Best Lenses for Bird Photography: Part III

Getting up close and personal with birds often requires long lenses. But long lenses can often weigh so much that they become difficult to carry in the field. They also require a tripod to stabilize.

Apart for the usability characteristics discussed in the two previous posts, what are the best lenses for bird photography from the point of view of their optical characteristics?

As a consequence, many bird photographers use shorter lenses with teleconverters. But how much do you compromise when you do this? I shot a series of tests in my studio with four different lenses and three different teleconverters. The lenses were the Nikkor 200-400mm f4 zoom, the 400mm f2.8, the 600mm f4 and the 800mm f5.6. The teleconverters were the Nikon 1.2x (for the 800 only), the 1.4x and the 2x.

To compare them, I set up a CD on a light table 20 feet away (just beyond the minimum focusing distance of the longest lens). I chose a CD because it is a universal reference that approximates the size of many small birds (which are the toughest birds to shoot).

I the shot the CD with a Nikon D4 on a tripod and every possible combination of the four lenses and three teleconverters. Vibration reduction was turned on on all the lenses and I used a shutter release cable to further minimize vibration. I took three shots with each lens and chose the sharpest shot in each sequence to further minimize the possibility of accidental vibration. Here’s how the CD looks with each lens and teleconverter.


Since cropping and enlargement are strategies that many bird photographers use, I also cropped one word from each image and enlarged it to the same size (to facilitate comparison). Here’s what happens.


You probably want the longest lens you can carry. That means you probably also want to invest in a good back brace.

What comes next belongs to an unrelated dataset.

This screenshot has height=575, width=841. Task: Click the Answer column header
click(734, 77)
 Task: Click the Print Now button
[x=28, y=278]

In general, the less you have to crop and enlarge, the more sharp detail you will capture. No surprise there.

The surprise was that the teleconverters did NOT work equally well with each lens as the second series of shots shows. Some teleconverters work better with some lenses than others. And some teleconverter/lens combinations produce better enlargements than the lens by itself (presumably because of the smaller degree of enlargement required).

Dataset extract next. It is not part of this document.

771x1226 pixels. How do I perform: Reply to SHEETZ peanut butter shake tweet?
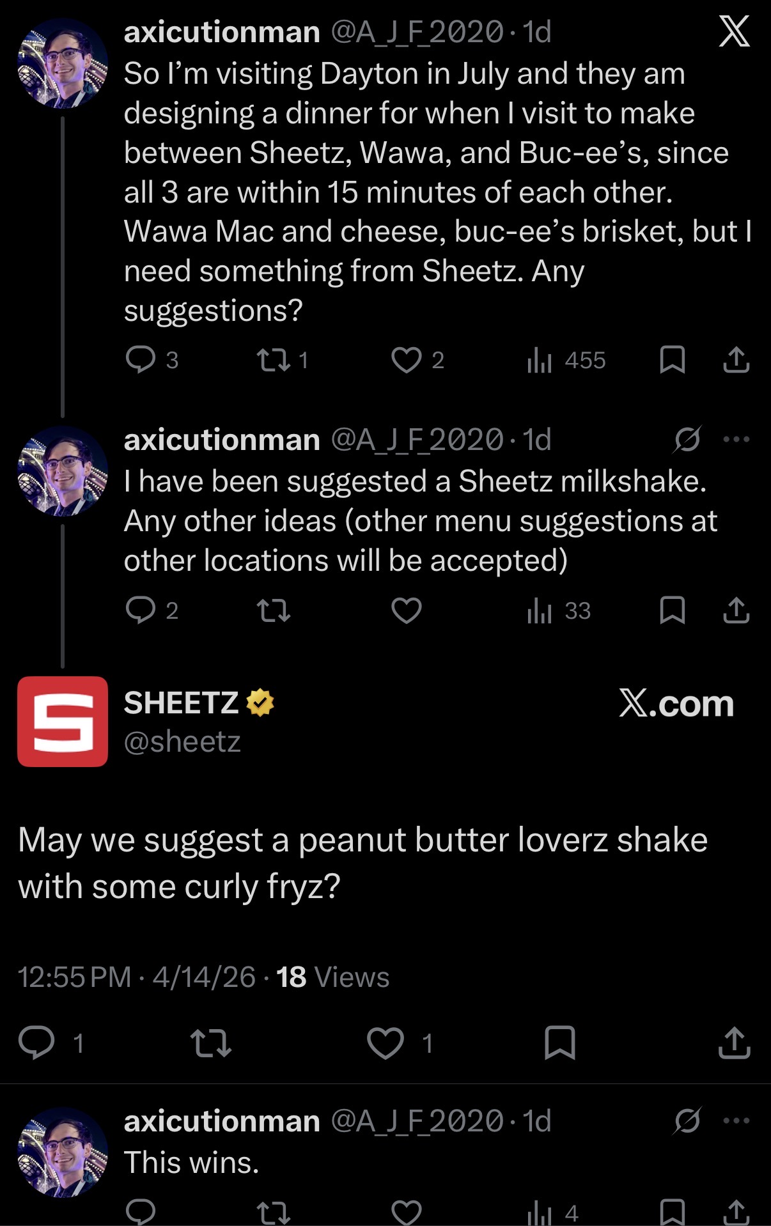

Some teleconverter/lens combinations do not work well.  I would put the 200-400mm/2x and the 800mm/2x in that category. The 800mm/2x should not be surprising. Because you’re shooting at an effective aperture of f11, the viewfinder is very dark and autofocus does not work. Therefore, the possibility exists that I simply did not focus the lens properly.  If focusing properly in the studio is a problem, imagine how difficult it will be in the field.

Two big surprises: the Nikkor 800mm/1.2x combination seems as sharp as the prime lens all by itself. Also the Nikkor 600mm/2x combination seems just as sharp.